GO hierarchical graph of 18 biological processes associated with upregulated genes in the metacarpal adipose tissue of male samples.

From the list of 104 significant DEGs identified in the P-F vs. P-M comparison (Table S5), 15 lacked a GO annotation. The GO analysis result of the upregulated (n = 48 with GO annotation) DEGs in female perirenal tissue revealed six significantly represented cellular component categories, including “plasma membrane”, “cell periphery”, “plasma membrane part,” and “integral component of membrane” (Table S8). No significantly represented GO terms were associated with upregulated DEGs in male (n = 41 with GO annotations).

From the list of 49 significant DEGs identified in the S-F vs. S-M comparison (Table S6), seven genes lacked a GO annotation. The GO analysis result of the upregulated (n = 23 with GO annotation) and downregulated (n = 19 with GO annotation) DEGs in female prescapular tissue revealed three significant enriched molecular function categories and no significantly enriched GO terms, respectively. The significantly enriched GO terms in downregulated DEGs in female reindeer prescapular tissue included ‘cation binding’, ‘ion binding’ and ‘metal ion binding’, indicating their role in the acquisition of mineral nutrients: iron, zinc, and calcium.

3.6. KEGG Pathway Analyses

KEGG pathway analysis revealed no statistically significant enriched KEGG pathways between M-F and M-M. ‘Ribosome’ was the only KEGG pathway associated with DEGs from the perirenal and prescapular adipose tissues. Interestingly, in both tissues, the ‘ribosome’ pathway was downregulated in female reindeer.

4. Conclusions

In the present study, we have investigated male versus female differences in gene expressions in three adipose tissues in the Even reindeer population originating from Northern Sakha (Yakutia), which is one of the coldest geographic regions where reindeer herding has held a long tradition in people’s livelihoods. To the best of our knowledge, this is the first transcriptome study comparing gender differences in reindeer.
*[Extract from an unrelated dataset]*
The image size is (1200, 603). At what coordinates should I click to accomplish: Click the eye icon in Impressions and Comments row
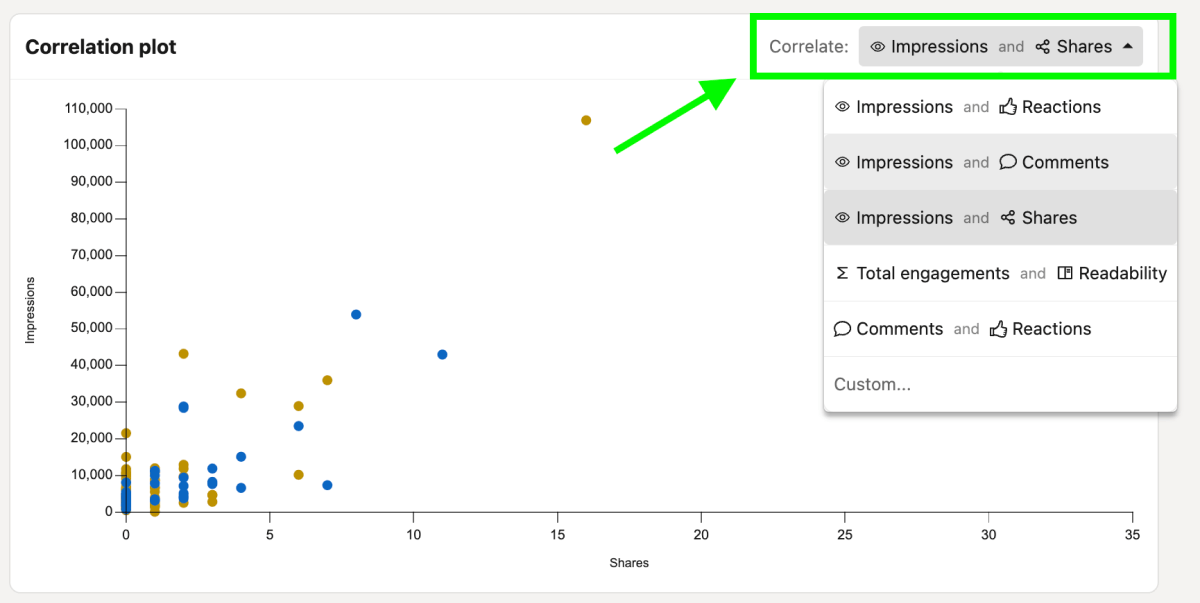point(843,162)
In general, sex differences in adipose tissue transcriptomes have mainly been examined in humans and mice. One of the key observations made in the present study was that metacarpal adipose tissue displayed distinct gene expression profiles compared with the other two tissues. In addition, we found that the metacarpal tissue showed the highest number of gender-specific genes expressed only in the female and male samples. Among the list of DEGs, PRDM9 was specifically upregulated in all three adipose tissues of males, indicating its significant functional role in male fertility and the evolution of reindeer in general.